> [Provided entries]:
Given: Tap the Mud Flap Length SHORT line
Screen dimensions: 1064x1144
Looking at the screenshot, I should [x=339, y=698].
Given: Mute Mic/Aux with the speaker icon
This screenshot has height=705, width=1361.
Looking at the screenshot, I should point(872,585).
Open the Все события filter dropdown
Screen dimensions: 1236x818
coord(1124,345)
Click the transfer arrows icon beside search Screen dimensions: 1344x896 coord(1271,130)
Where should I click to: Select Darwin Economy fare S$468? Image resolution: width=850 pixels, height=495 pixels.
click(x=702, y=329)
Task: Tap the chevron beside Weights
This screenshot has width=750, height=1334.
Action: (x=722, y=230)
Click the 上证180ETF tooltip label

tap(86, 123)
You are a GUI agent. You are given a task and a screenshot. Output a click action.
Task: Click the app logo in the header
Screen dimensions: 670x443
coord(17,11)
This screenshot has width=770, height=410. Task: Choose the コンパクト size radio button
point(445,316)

> [Work to complete]: Edit the part of the listing that opens with the line containing "Where should I" and closes with the line containing "tap(86, 123)", replacing "chevron" with "caret" and leaving everything else unchanged. Return only those lines.

> [Final answer]:
Where should I click to: Select Darwin Economy fare S$468? Image resolution: width=850 pixels, height=495 pixels.
click(x=702, y=329)
Task: Tap the caret beside Weights
This screenshot has width=750, height=1334.
Action: (x=722, y=230)
Click the 上证180ETF tooltip label

tap(86, 123)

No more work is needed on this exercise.